Esto significa que una biblioteca escolar es más producto de una construcción colectiva en la que participan docentes, directivos docentes y maestros en primera instancia, pero también alumnos. “Una biblioteca escolar no nace, se hace” dice, en otro texto Cecilia Bajour (2006). O, dicho de otra manera: instalar una biblioteca en las prácticas cotidianas de docentes y alumnos, en el imaginario de directivos docentes y administradores de niveles centrales, de equipos de planeamiento curricular y de equipos académicos no es algo que se da mediante su inclusión en una norma o en un discurso. Tampoco depende de la buena voluntad de bibliotecarios o de algunos docentes, aunque es posible que de allí surjan las primeras iniciativas.

Estas iniciativas deberían orientarse a desarrollar en la escuela una reflexión sobre la información y sobre el conocimiento; sobre las circunstancias en que estos se producen, las condiciones de mercancía a que han sido reducidos los objetos culturales (los libros, por ejemplo) y la información, las relaciones de poder que impiden su apropiación cuando esta es fuente de riqueza para pocos, pero también sobre la información, y la lectura y escritura como necesidades para la comprensión del mundo y de sí mismo y como fuente de inspiración para la acción. También debería propiciarse la reflexión sobre el valor social que lectura y escritura tienen; la importancia de que su apropiación sea social, mediante prácticas sociales y con fines sociales. La biblioteca –la pública y la escolar– debería ser quien invitase a la sociedad a una reflexión de esta naturaleza, si se piensa que ambas tienen un proyecto político común que debe propender por una sociedad más justa e incluyente.

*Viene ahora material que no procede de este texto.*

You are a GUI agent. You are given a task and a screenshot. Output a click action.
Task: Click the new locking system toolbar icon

Por otro lado, esta reflexión debe incluir las condiciones necesarias para crear en la escuela, en cada escuela, una biblioteca que permita diversificar y resignificar las prácticas de lectura y escritura; resignificar el uso, la contextualización y la crítica de la información; admita el acceso a materiales de lectura variados, pertinentes y sobre todo de excelente calidad. Todo ello con proyectos en los que se comprometa la institución y que involucren a la totalidad de la comunidad educativa, incluidos los padres y madres en su propia formación de lectores, haciéndoles así cómplices y no auxiliares de la formación de sus hijos como lectores.

Pero, para terminar, no conviene tener consideraciones ingenuas respecto del panorama del desarrollo de las bibliotecas escolares en Colombia pues, como dice Castán, lo mejor es “construir, allí donde se pueda, donde haya docentes, bibliotecarios, y padres y madres comprometidos, verdaderas bibliotecas escolares que puedan servir de modelo porque puedan exhibir logros que interesen, y por ello comprometan a la comunidad educativa.” (Castán, 2002: 44)

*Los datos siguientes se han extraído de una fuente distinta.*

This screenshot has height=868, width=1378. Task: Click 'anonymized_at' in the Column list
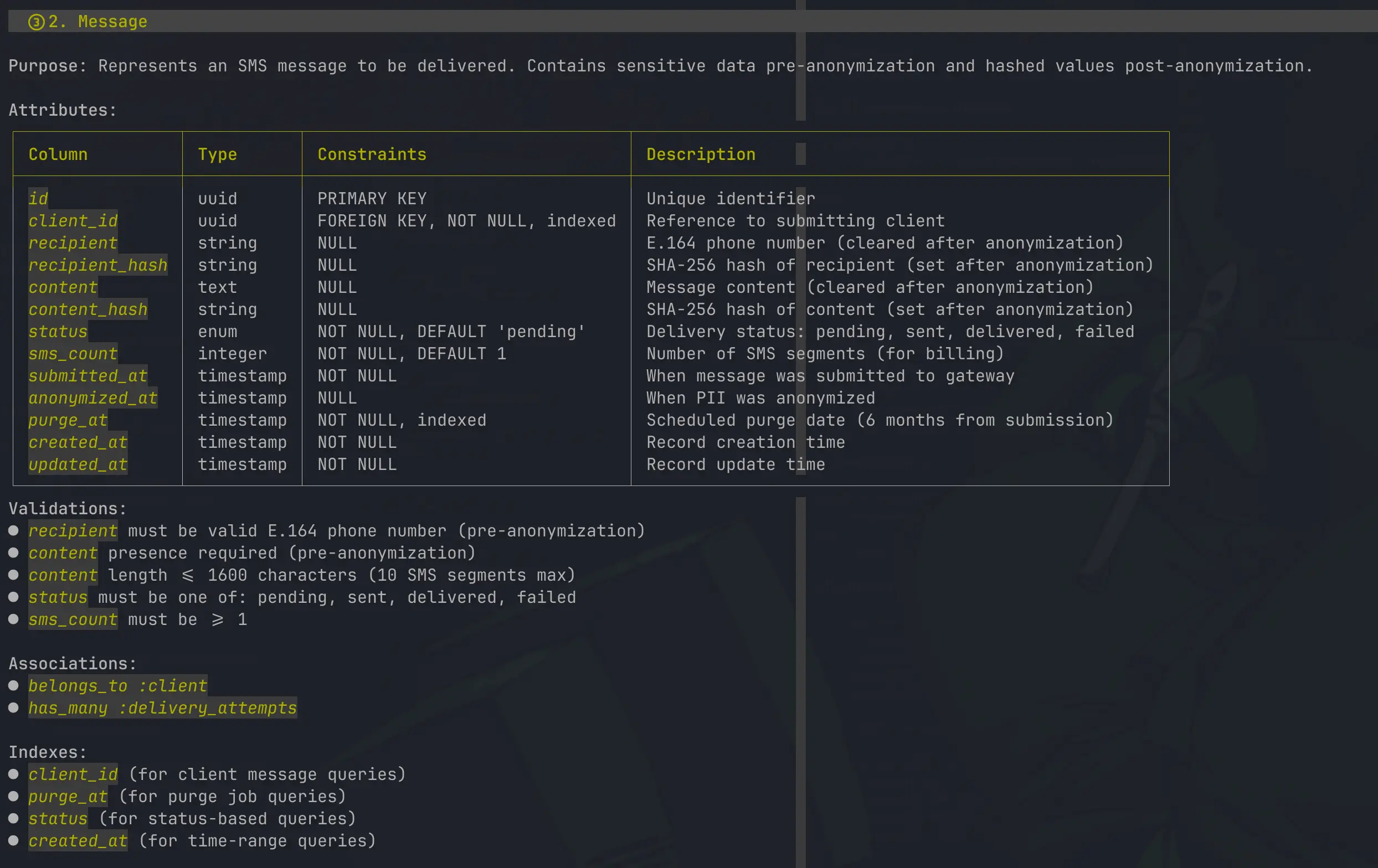click(92, 398)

Esa acción de cambio local, de cambio en lo inmediato –la vida cotidiana de la escuela en el aula y en la biblioteca– se debería corresponder con una acción política que, parodiando la idea de Castán, pueda construir allí –cuando y con quien se pueda, donde haya personas con conciencia de la acción y valor de la acción política– políticas educativas bibliotecarias que rediman a la biblioteca escolar del yugo del modelo legitimista y mecánico que padece. Este es un buen ideario de acción política para todos los que trabajan por hacer de la escuela un espacio de vida y no de negación.